An earlier study conducted on a manually annotated subset of the depositions attempted to assess the feasibility of automatically enriching the collection using standard Entity Linking tools [13]. From this study it was shown that only 33% of entities in the annotated subset had a corresponding referent in DBpedia. It was also observed that, of the eight Entity Linkers evaluated, no single tool could satisfactorily annotate the test corpus. Individually some did show promise on specific aspects of the linking problem, but these were undermined by weaknesses elsewhere. For example, AGDISTIS [7] often correctly abstained from annotating where no referent existed in DBpedia. Yet when considering the accuracy of the systems on entities that should have been annotated, the highest performing system achieved an F1 score of only 0.33, indicating that EL systems are greatly challenged by the depositions.

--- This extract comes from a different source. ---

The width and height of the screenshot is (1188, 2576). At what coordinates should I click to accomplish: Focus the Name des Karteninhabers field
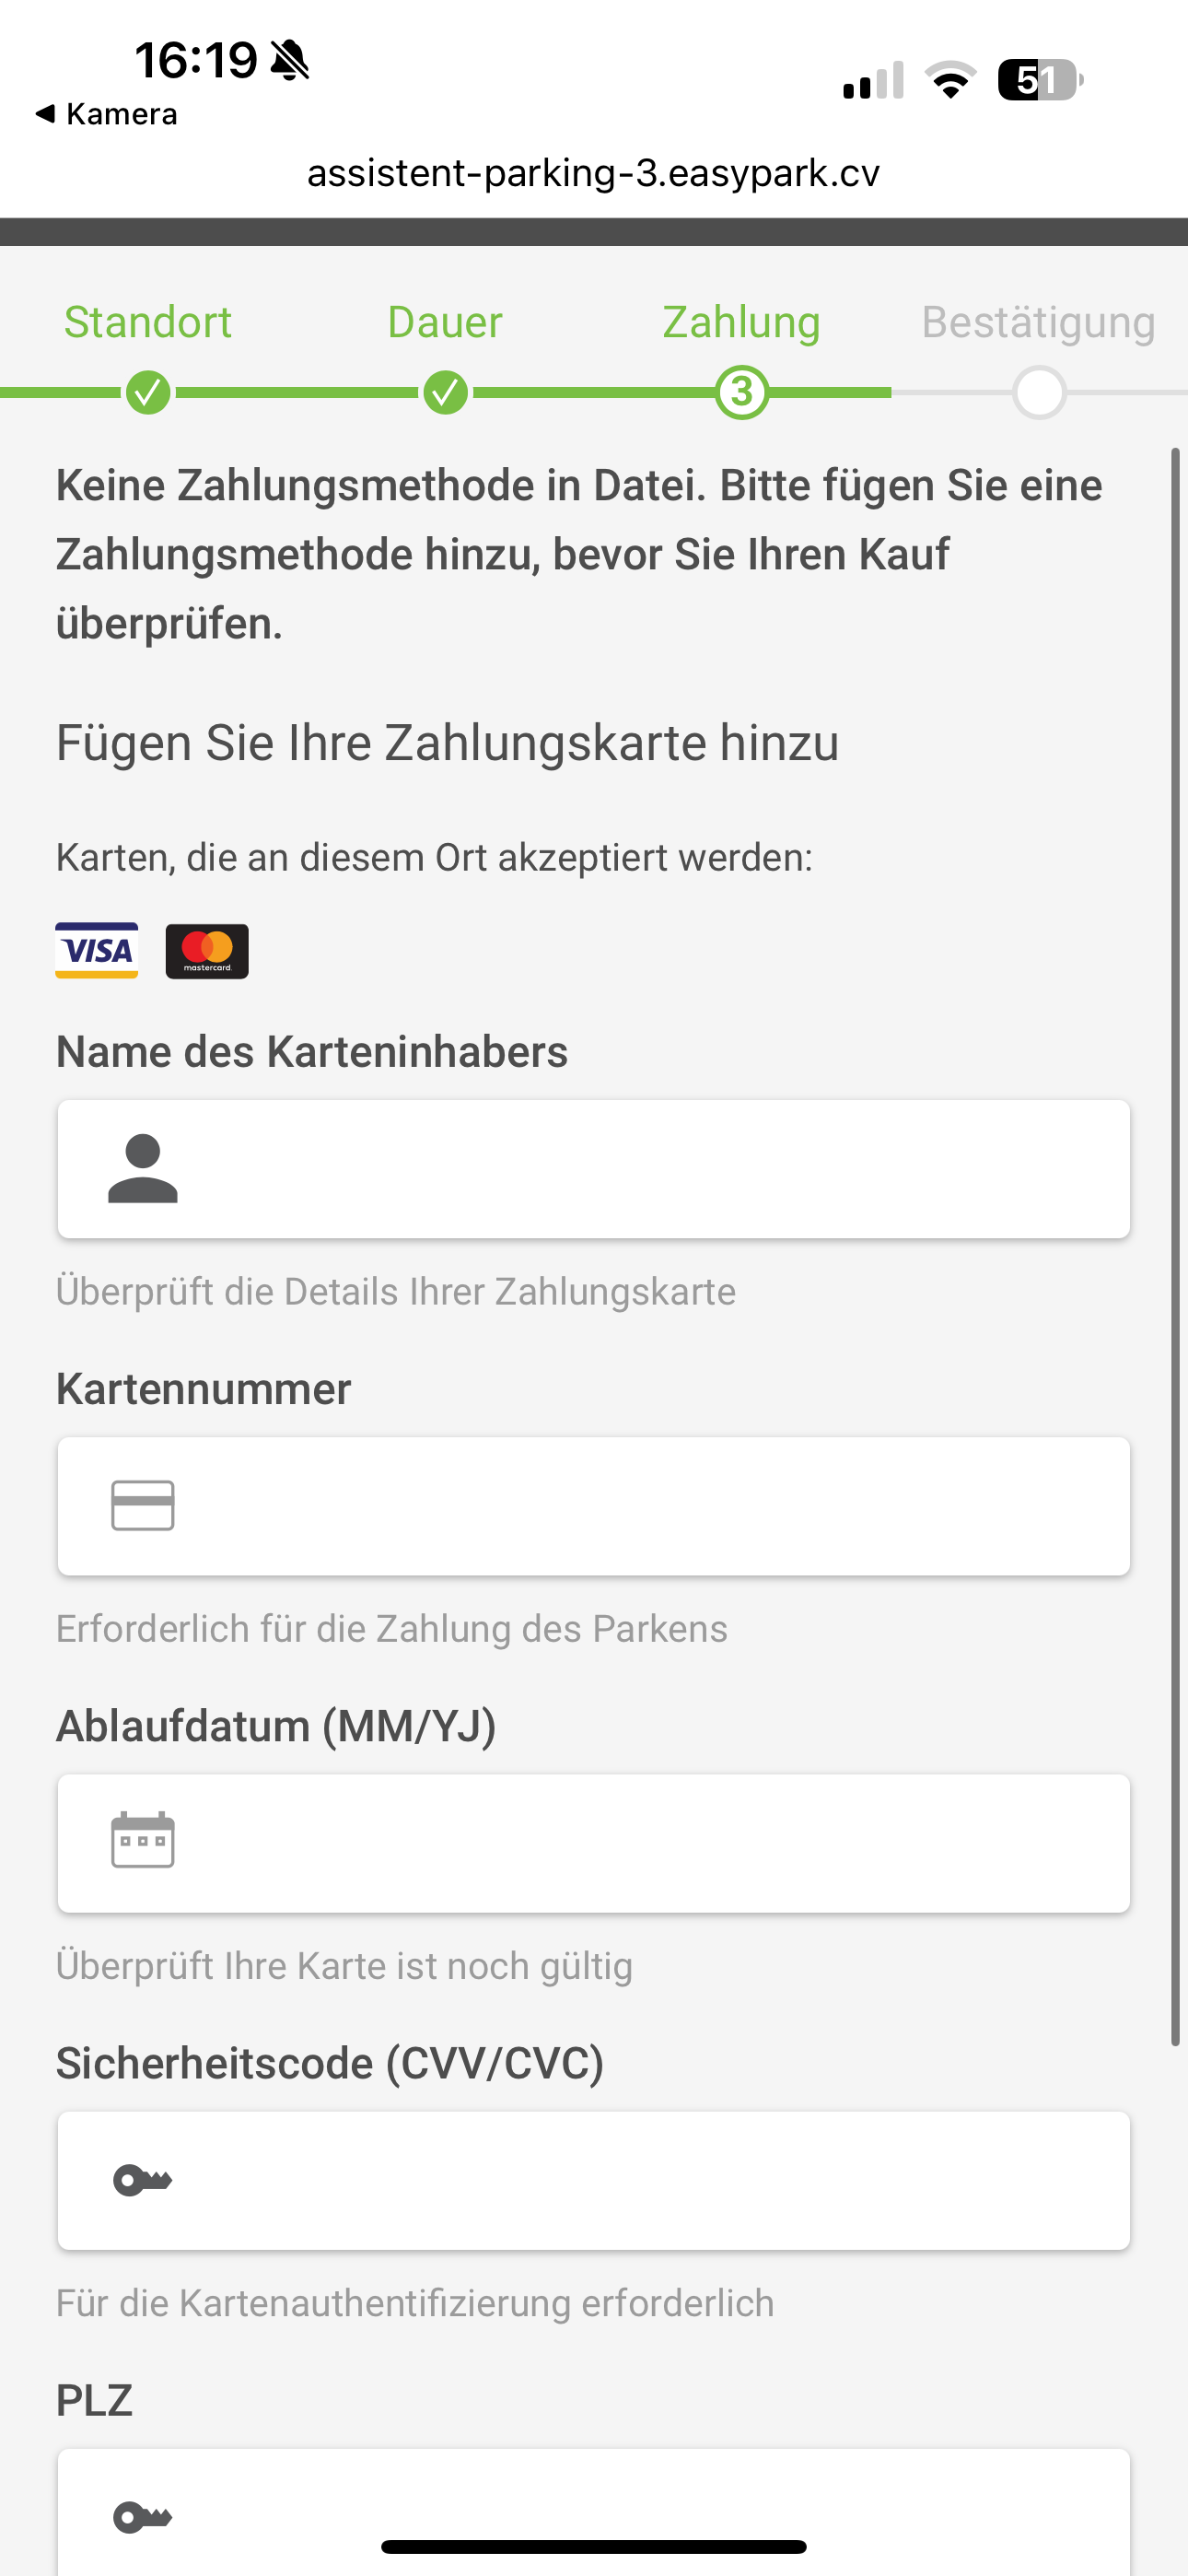[x=640, y=1169]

To some extent, the problems faced by the EL systems can be ascribed to the knowledge base. First, it is clear that the coverage of DBpedia is not sufficient due to the vast proportion of entities in the gold standard which were given a NIL label. It is also worth investigating whether a more tailored knowledge base might improve the F1 score of annotation systems on entities which should have been annotated.

Identifying Candidate Knowledge Bases

When investigating Entity Linking for the depositions, we focus on people and places due to their perieved importance in the documents. For historians there are still a number of unanswered research questions about the motivations and influences behind the rebellion. A linked data solution may assist them when investigating these questions. However, modelling the depositions is extremely challenging for a number of reasons.

First, there is no true, definitive list of people and places on which to base the ontology. Ideally any ontology that we create would be populated with a set of distinct entities that can be found in the depositions. While there are resources which can help us to determine this set of entities (as discussed below), there is still noise present in these sources. Sometimes people are referred to by lineage rather than their actual name, e.g. “the heirs of Mr. Gale”, or even by title e.g. “Bishop of Meath”. Given these ambiguities, there is much risk of accidentally omitting or conflating entities when the ontology is being constructed.

Second, the inconsistent language of the depositions means that multiple variant spellings for people and places can be found throughout the collection. If a suitable ontology can be constructed to represent each entity, discovering all the possible variant names by which it may be referenced would be a monumental task. Sometimes these variations are minor spelling differences e.g. “Florence FitzPatrick” being referred to as “Fflorenc Ffitz Patrick”, but some are more severe, such as the “Barony of Fassadinin” being referred to as the “Barrony of ffassa and Dyninge”. Detecting such differences is difficult through an automated process and requires an expert to assess its correctness.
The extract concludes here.